Soto-Martinez floated the idea of adding a sunset provision limiting when the council could exercise that authority, while Harris-Dawson suggested tying any future authority to the city’s proposed 10-year charter review process.

The committee ultimately voted 4-1, with Lee dissenting, to forward the proposal to the full City Council without recommendation, signaling that additional discussion is expected before council members decide Wednesday whether to place the measure on the November ballot.

After the meeting, Soto-Martinez’s office told SCNG that the councilmember still hopes to secure council approval Wednesday and is “open to technical changes to eliminate any potential unintended consequences.”

The committee also advanced several police oversight measures that had initially been flagged by the Chief Legislative Analyst for further study.

Those proposals include a measure that would clarify the City Council’s authority to establish Los Angeles Police Department policy by ordinance and another that would expand the council’s authority to review and, in certain cases, modify policy decisions made by the Board of Police Commissioners.

Advocates with LA Forward welcomed the committee’s decision to move those proposals forward.

“We’re excited at LA Forward Institute that a package of police accountability reforms is making it to full council on Wednesday,” the organization’s Deputy Director, Godfrey Plata, said in an interview Monday afternoon.

A separate proposal would require the chief of police to ensure the department protects constitutional rights of all persons, including rights to assemble and protest, and would allow the chief to terminate officers found to have engaged in misconduct before their appeal is completed, while preserving their right to appeal.

That item was forwarded without recommendation after committee members discussed whether the city must complete a meet-and-confer process with the police union.

City staff said the police union had not responded to multiple requests to meet and confer, prompting committee members to discuss whether the city could declare an impasse before the full council vote.

The committee also advanced a proposal by Yaroslavsky that would gradually increase the charter-mandated minimum funding for the Department of Recreation and Parks to about 0.048% of assessed property value over four years, a change projected to increase annual park funding by roughly $175 million by the end of the phase-in.

The compromise would also allow the city to temporarily reduce up to 30% of the required funding during a declared fiscal emergency while directing officials to explore long-term revenue sources for parks.

Meanwhile, a number of major governance reforms were deferred for future consideration.

Those include a proposal to expand the City Council from 15 to 25 members, a measure that has been championed by reform advocates since the release of leaked recordings of city officials in 2022.

Plata criticized the decision to delay council expansion, saying that the idea has already undergone years of analysis through both an hoc committee and the Charter Reform Commission.

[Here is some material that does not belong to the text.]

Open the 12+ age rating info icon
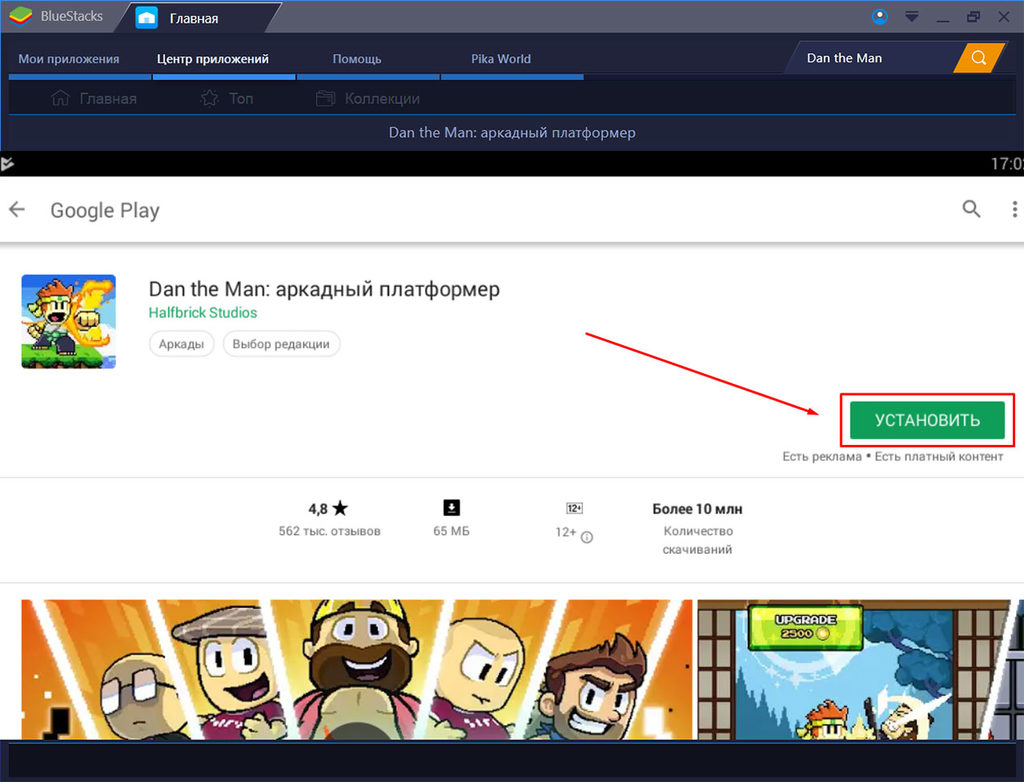Viewport: 1024px width, 782px height. (x=586, y=538)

“These are the types of punts that give the public a reason to believe that their local government may not actually be hearing them or representing them,” he said. “The charter review process was intended to help rebuild trust. 
And I think the public still has questions about whether or not they trust that this process works for them.”

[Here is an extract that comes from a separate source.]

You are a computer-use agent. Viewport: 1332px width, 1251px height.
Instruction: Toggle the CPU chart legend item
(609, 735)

The committee also left proposals to adopt ranked choice voting and lower the voting age to 16 for city and LAUSD elections off the package advancing to the full City Council.

In contrast, members forwarded a variety of administrative and governance proposals, including a two-year budget cycle, a five-year capital improvement planning process, clarifying the City Administrative Officer’s role as the city’s chief financial officer, and several ethics, planning and procurement-related reforms.

The full City Council is expected to take up the charter reform package on Wednesday. Any measures approved for placement on the ballot would go before voters Nov. 3.

Harris-Dawson also said he plans to establish an adhoc Charter Reform Committee to continue studying proposals that require additional legal, financial or policy analysis. The committee would meet from August 2026 through June 2027 to develop recommendations for possible placement on the city’s 2028 ballot.